▸ REQUIRED WORK:
From the entries that follow, copy exactly the lines beginning at the line holding "This screenshot has width=976, height=743." and continuing through the line holding "The height and width of the screenshot is (349, 640).".

[Saved entries]

::::

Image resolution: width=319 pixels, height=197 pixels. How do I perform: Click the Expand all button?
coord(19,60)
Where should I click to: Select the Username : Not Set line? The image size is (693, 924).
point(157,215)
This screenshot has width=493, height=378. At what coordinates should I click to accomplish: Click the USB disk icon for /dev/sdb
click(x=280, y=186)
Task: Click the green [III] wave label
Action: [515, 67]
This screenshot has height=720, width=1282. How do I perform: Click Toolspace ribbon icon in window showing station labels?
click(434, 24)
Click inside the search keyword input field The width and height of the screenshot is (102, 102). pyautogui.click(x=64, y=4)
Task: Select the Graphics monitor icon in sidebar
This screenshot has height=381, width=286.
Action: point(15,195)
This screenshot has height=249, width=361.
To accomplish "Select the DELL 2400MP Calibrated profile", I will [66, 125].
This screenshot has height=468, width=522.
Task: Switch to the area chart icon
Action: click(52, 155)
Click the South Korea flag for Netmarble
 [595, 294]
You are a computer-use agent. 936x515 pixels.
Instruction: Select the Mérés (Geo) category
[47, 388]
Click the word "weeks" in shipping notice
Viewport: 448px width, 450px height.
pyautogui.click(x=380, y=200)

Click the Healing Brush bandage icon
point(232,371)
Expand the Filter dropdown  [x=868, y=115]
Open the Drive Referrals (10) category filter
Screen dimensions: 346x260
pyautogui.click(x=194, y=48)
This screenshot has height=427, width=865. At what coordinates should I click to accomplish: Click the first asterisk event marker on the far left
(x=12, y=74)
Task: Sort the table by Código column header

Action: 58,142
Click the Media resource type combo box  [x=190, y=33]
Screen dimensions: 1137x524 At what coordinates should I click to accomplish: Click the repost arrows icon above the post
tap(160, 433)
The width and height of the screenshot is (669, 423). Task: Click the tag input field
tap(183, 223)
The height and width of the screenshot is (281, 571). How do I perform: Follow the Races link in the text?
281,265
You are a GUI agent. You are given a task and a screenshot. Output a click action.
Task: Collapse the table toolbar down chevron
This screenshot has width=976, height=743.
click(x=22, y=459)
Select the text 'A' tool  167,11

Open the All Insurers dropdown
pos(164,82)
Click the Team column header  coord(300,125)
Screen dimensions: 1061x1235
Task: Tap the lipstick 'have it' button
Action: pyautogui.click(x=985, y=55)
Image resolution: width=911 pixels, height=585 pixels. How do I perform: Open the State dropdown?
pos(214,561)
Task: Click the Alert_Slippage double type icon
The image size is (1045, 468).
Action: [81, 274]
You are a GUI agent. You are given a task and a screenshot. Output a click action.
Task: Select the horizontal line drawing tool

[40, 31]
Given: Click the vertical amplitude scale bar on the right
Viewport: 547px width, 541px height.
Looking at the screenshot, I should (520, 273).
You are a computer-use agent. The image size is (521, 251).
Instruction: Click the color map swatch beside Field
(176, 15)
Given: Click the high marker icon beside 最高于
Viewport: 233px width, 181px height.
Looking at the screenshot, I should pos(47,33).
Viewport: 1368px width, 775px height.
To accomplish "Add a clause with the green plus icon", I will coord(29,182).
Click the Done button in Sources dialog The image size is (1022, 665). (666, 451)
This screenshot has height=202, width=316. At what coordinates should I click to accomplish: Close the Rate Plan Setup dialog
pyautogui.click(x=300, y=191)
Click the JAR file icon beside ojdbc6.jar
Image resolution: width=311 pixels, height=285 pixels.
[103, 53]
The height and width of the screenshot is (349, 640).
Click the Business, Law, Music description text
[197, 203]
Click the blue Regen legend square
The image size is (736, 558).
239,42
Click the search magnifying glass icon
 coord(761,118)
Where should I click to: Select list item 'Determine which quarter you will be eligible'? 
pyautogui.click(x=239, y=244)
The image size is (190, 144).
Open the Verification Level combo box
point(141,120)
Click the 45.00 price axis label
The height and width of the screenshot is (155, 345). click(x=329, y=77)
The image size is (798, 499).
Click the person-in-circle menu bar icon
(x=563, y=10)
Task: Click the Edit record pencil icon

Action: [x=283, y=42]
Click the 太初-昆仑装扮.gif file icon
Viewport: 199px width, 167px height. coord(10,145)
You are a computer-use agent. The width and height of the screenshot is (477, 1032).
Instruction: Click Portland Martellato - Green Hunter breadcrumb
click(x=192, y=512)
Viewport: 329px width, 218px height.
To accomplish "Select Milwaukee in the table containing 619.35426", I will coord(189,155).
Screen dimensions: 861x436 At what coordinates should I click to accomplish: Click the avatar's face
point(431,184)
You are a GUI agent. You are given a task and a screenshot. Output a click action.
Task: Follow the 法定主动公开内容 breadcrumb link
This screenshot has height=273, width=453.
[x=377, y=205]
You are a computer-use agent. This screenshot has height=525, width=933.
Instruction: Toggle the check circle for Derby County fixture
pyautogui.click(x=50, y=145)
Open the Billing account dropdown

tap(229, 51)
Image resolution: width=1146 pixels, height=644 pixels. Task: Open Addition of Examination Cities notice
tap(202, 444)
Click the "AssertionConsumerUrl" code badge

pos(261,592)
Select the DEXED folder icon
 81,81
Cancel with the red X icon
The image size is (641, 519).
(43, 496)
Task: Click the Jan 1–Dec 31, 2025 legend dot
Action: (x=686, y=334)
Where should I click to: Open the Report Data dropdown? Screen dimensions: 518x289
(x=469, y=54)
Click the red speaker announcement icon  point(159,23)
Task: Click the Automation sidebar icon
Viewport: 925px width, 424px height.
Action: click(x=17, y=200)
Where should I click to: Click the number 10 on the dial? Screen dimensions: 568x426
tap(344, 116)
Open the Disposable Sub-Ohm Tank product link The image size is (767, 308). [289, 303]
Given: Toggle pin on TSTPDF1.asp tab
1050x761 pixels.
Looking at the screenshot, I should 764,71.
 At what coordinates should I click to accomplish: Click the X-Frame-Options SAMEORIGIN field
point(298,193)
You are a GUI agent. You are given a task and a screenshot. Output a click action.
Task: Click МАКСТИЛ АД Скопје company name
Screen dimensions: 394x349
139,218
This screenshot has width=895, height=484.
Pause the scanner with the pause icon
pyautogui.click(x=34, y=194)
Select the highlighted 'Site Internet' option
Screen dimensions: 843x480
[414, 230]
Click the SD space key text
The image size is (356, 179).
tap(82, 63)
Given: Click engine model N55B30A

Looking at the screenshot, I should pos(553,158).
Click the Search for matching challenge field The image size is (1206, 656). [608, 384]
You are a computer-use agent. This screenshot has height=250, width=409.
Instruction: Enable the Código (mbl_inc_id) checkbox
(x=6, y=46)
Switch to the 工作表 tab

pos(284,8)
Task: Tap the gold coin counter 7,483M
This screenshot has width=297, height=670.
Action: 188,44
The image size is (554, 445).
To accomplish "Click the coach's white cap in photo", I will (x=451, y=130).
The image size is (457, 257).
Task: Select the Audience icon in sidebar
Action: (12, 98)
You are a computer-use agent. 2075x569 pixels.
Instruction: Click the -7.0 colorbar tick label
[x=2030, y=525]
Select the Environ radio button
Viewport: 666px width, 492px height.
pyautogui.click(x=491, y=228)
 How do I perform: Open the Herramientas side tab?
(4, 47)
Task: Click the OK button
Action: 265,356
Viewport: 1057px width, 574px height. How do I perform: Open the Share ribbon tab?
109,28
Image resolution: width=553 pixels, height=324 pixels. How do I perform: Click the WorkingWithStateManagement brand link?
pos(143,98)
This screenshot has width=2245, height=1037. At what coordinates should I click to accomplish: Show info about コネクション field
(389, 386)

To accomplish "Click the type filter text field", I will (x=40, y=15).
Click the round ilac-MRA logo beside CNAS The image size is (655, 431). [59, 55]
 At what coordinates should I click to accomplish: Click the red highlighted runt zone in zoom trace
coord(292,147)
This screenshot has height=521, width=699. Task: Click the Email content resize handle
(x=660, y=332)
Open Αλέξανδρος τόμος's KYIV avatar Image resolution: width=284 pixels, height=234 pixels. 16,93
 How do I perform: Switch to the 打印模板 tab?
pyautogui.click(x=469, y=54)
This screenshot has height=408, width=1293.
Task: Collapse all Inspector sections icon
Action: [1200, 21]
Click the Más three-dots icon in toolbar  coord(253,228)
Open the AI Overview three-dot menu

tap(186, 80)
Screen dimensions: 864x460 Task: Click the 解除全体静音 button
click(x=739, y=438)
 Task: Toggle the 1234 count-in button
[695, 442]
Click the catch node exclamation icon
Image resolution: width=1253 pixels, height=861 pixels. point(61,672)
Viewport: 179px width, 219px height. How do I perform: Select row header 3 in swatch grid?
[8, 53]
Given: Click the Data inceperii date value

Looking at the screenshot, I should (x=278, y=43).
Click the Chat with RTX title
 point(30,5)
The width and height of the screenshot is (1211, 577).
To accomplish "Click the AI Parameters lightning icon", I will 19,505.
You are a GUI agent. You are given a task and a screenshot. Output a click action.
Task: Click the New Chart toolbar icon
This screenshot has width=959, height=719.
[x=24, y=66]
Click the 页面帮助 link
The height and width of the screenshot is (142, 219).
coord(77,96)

::::

▸ SOLUTION TO THIS EXERCISE:
This screenshot has width=976, height=743.
click(x=22, y=459)
Select the text 'A' tool  167,11

Open the All Insurers dropdown
pos(164,82)
Click the Team column header  coord(300,125)
Screen dimensions: 1061x1235
Task: Tap the lipstick 'have it' button
Action: pyautogui.click(x=985, y=55)
Image resolution: width=911 pixels, height=585 pixels. How do I perform: Open the State dropdown?
pos(214,561)
Task: Click the Alert_Slippage double type icon
The image size is (1045, 468).
Action: [81, 274]
You are a GUI agent. You are given a task and a screenshot. Output a click action.
Task: Select the horizontal line drawing tool

[40, 31]
Given: Click the vertical amplitude scale bar on the right
Viewport: 547px width, 541px height.
Looking at the screenshot, I should (520, 273).
You are a computer-use agent. The image size is (521, 251).
Instruction: Click the color map swatch beside Field
(176, 15)
Given: Click the high marker icon beside 最高于
Viewport: 233px width, 181px height.
Looking at the screenshot, I should pos(47,33).
Viewport: 1368px width, 775px height.
To accomplish "Add a clause with the green plus icon", I will coord(29,182).
Click the Done button in Sources dialog The image size is (1022, 665). (666, 451)
This screenshot has height=202, width=316. At what coordinates should I click to accomplish: Close the Rate Plan Setup dialog
pyautogui.click(x=300, y=191)
Click the JAR file icon beside ojdbc6.jar
Image resolution: width=311 pixels, height=285 pixels.
[103, 53]
The height and width of the screenshot is (349, 640).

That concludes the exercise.